Con una notevole padronanza delle fonti primarie e avvalendosi dei risultati delle ricerche condotte negli ultimi anni, Giovanni Di Pasquale smentisce questa tesi. E ci racconta una storia diversa, dalla quale l’antichità emerge come una realtà assai dinamica, dove le conoscenze scientifiche e tecnologiche rivelano un grado di sviluppo più elevato di quanto si pensi.
Certo, delle macchine antiche non si è conservato quasi nulla, essendo fatte prevalentemente di legno e di corde di nervo, ossia di materiali deperibili. E la stessa sorte è toccata agli strumenti scientifici, come quelli impiegati nell’osservazione astronomica, che erano molto più delicati e dunque ancor meno resistenti.

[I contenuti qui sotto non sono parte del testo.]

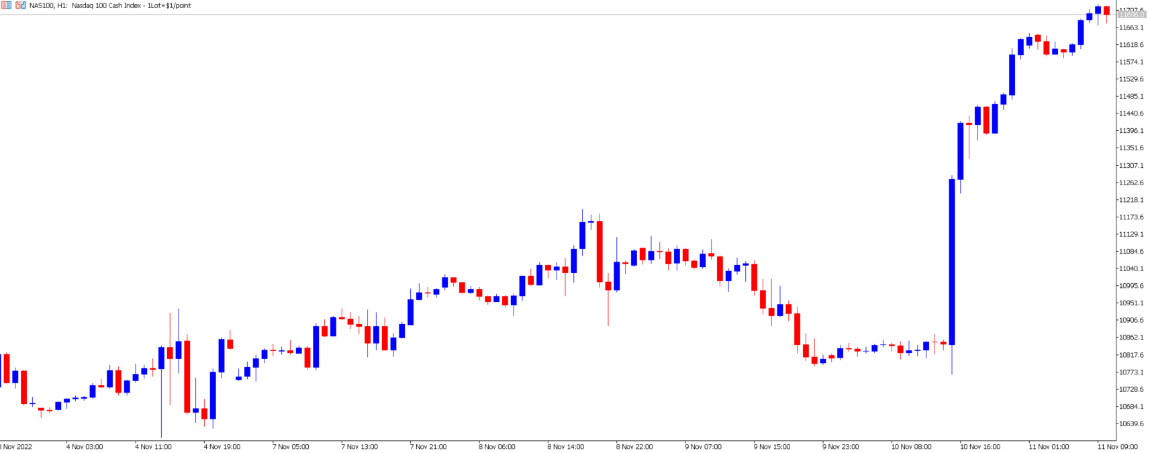The width and height of the screenshot is (1150, 453).
Task: Click the 10 Nov 16:00 time label
Action: point(979,447)
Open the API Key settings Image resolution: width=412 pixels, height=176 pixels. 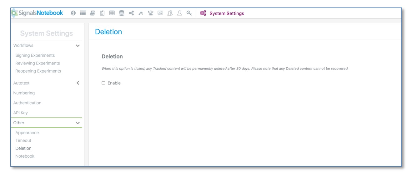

Ma qual è dunque l’immagine che dobbiamo farci delle civiltà che si affacciavano sulle sponde del Mediterraneo durante l’epoca classica, ellenistica e romana? Di Pasquale non ha dubbi. Già dal III secolo a.C., un viaggiatore che avesse attraversato in lungo e in largo questo grande mare si sarebbe trovato di fronte a un paesaggio che era stato costruito e trasformato dall’uomo: vasche per la premitura delle uve, ruote idrauliche, torchi a leva, macine, segherie per il taglio delle lastre di pietra, gru, botteghe, officine, cantieri edili e navali. Ma si sarebbe anche imbattuto negli spettacolari teatrini di automi, così come in torri d’assedio mobili, catapulte e baliste, che venivano sfoggiate negli arsenali del tempo, smontate e pronte per essere assemblate.
Il libro di Giovanni Di Pasquale è una sorta di invito al viaggio tra le isole e le penisole che si addentrano nel Mediterraneo, che non esita a definire il «paese delle macchine». Tra il III secolo a.C. e il I secolo d.C., Archimede, Filone di Bisanzio, Vitruvio ed Erone di Alessandria ci hanno lasciato testimonianze preziose sui principi che ne governavano il funzionamento e il processo costruttivo. Ma le loro opere rappresentano l’elaborazione più alta, l’ambizione teorica, dietro cui si celano le fondamentali esperienze di generazioni e generazioni di tecnici rimasti anonimi, di quelli cioè che le macchine e gli strumenti li facevano con le loro mani. Se ci si dimentica di questi tecnici, della perfezione esecutiva da essi raggiunta, osserva Di Pasquale, i complicati congegni pneumatici e i raffinati meccanismi a ingranaggi astronomici continueranno a essere considerati oggetti misteriosamente estranei alla civiltà antica.
Giovanni Di Pasquale non si limita a presentare un’analisi dettagliata, approfondita e perspicace della scienza e della tecnologia antica. Ci invita anche, facendo proprio l’insegnamento di Braudel, a rivolgere uno sguardo «ai gesti ripetuti, alle storie silenziose e quasi dimenticate dagli uomini, alle realtà di lunga durata il cui peso è stato immenso, ma il rumore appena percettibile». Sono i «gesti» e le «storie silenziose» di tutti quegli artigiani del passato che sono rimasti senza nome e che, costruendo macchine e strumenti, hanno realizzato sogni e vinto sfide considerate impossibili.